(Task goal) Copy the records verbatim, starting at their first line and ending after the line that contains "The image size is (1270, 799). coord(420,559)", with both of those lines included.

(Material provided)

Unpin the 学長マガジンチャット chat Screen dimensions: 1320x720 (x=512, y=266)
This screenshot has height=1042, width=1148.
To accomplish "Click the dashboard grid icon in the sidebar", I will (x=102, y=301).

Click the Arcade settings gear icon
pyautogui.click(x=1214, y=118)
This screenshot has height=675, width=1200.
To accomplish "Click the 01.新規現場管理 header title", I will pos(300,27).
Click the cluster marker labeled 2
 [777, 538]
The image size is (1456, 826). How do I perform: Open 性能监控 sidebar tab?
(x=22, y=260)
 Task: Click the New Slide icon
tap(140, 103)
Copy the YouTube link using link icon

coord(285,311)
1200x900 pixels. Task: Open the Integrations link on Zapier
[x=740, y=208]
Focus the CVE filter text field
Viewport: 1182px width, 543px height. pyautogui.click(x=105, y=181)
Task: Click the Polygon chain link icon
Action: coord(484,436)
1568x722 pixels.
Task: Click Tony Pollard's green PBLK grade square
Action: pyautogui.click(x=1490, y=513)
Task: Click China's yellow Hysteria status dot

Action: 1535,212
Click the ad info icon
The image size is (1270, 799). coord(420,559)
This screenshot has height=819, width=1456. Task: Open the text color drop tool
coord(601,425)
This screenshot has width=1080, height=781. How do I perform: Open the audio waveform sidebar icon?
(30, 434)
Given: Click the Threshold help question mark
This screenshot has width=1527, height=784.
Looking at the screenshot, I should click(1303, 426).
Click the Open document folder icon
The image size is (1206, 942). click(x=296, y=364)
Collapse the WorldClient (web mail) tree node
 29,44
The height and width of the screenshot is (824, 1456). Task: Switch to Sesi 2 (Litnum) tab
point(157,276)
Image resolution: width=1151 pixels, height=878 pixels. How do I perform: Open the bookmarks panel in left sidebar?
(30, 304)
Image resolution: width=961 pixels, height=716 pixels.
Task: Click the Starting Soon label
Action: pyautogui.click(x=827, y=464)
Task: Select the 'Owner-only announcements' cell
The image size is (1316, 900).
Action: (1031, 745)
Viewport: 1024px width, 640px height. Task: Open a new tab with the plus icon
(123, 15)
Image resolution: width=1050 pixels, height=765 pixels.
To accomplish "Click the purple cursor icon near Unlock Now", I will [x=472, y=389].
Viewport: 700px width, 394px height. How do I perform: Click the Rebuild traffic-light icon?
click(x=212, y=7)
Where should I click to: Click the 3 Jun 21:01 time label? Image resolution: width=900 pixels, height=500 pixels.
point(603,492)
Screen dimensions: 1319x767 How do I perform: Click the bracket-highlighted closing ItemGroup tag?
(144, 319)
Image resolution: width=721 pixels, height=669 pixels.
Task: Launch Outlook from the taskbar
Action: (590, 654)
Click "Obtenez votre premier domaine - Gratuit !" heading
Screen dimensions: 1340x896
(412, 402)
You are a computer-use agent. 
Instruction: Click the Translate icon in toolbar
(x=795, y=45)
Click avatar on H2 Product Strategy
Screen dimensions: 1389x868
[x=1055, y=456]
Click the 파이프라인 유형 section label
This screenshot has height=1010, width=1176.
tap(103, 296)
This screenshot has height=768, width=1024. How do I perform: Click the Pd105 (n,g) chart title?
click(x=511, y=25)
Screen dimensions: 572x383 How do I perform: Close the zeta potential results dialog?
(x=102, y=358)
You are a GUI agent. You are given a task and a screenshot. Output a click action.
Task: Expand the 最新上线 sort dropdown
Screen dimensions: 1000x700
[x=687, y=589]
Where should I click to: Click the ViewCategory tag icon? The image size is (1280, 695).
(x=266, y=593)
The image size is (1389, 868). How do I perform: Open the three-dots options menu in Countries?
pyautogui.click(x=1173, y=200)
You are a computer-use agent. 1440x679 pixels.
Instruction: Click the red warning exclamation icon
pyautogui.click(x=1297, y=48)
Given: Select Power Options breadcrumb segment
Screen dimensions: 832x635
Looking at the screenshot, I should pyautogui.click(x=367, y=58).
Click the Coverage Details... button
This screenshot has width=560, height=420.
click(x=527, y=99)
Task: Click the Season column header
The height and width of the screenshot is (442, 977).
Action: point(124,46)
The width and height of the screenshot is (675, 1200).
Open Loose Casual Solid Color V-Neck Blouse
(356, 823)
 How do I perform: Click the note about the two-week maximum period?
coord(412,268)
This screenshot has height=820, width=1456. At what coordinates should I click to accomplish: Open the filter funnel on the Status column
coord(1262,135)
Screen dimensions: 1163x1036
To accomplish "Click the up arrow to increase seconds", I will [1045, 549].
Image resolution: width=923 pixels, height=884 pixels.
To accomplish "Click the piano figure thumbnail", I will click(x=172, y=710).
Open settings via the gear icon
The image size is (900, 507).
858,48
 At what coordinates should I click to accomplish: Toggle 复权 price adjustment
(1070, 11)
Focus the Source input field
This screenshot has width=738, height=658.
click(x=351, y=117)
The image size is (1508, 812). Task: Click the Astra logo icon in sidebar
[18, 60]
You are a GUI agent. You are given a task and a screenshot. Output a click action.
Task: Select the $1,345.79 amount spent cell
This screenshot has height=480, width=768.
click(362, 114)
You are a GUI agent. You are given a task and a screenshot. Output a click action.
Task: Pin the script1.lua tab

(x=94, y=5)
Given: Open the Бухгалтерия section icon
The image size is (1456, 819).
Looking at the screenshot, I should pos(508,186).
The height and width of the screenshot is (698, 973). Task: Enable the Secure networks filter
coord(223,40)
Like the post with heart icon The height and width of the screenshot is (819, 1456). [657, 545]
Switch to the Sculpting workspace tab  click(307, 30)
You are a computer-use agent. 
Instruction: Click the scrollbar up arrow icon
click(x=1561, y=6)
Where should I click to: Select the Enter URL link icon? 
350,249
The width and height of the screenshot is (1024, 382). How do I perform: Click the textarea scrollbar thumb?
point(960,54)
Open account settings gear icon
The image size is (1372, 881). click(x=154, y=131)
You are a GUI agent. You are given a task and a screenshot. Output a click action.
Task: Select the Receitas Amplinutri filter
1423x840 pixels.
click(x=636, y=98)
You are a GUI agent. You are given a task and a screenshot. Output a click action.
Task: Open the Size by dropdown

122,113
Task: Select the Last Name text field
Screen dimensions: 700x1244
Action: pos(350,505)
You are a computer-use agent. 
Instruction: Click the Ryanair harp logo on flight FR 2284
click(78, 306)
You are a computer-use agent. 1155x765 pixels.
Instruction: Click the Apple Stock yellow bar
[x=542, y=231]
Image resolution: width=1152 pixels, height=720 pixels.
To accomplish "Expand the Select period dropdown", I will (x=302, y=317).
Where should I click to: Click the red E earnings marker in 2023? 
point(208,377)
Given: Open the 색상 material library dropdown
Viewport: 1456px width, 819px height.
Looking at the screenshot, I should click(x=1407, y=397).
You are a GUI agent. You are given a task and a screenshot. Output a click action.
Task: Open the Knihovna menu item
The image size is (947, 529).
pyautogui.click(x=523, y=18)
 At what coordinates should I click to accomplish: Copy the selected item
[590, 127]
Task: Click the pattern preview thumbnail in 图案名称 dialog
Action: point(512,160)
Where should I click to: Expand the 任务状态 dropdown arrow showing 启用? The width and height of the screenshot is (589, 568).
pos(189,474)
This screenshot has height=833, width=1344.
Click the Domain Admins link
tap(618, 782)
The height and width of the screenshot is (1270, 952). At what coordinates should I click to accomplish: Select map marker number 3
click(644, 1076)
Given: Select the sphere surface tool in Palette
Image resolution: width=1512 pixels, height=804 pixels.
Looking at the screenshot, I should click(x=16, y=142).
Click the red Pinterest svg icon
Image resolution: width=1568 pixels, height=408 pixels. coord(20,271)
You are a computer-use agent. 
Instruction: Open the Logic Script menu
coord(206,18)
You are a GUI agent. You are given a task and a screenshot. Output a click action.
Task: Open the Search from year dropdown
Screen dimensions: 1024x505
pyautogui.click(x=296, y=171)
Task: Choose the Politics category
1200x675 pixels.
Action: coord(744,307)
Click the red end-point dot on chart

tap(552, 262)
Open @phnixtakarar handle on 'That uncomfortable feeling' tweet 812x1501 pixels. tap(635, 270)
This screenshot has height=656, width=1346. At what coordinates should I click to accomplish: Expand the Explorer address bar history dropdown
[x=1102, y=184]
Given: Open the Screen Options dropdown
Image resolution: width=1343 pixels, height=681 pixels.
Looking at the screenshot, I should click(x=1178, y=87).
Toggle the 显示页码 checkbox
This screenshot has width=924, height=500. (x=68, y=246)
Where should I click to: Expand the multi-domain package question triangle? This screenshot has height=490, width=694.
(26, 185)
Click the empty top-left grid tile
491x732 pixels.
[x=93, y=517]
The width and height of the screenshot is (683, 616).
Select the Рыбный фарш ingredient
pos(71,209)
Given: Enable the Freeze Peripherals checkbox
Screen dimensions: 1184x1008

(Answer in full)
Unpin the 学長マガジンチャット chat Screen dimensions: 1320x720 (x=512, y=266)
This screenshot has height=1042, width=1148.
To accomplish "Click the dashboard grid icon in the sidebar", I will (x=102, y=301).

Click the Arcade settings gear icon
pyautogui.click(x=1214, y=118)
This screenshot has height=675, width=1200.
To accomplish "Click the 01.新規現場管理 header title", I will pos(300,27).
Click the cluster marker labeled 2
 [777, 538]
The image size is (1456, 826). How do I perform: Open 性能监控 sidebar tab?
(x=22, y=260)
 Task: Click the New Slide icon
tap(140, 103)
Copy the YouTube link using link icon

coord(285,311)
1200x900 pixels. Task: Open the Integrations link on Zapier
[x=740, y=208]
Focus the CVE filter text field
Viewport: 1182px width, 543px height. pyautogui.click(x=105, y=181)
Task: Click the Polygon chain link icon
Action: coord(484,436)
1568x722 pixels.
Task: Click Tony Pollard's green PBLK grade square
Action: pyautogui.click(x=1490, y=513)
Task: Click China's yellow Hysteria status dot

Action: 1535,212
Click the ad info icon
The image size is (1270, 799). coord(420,559)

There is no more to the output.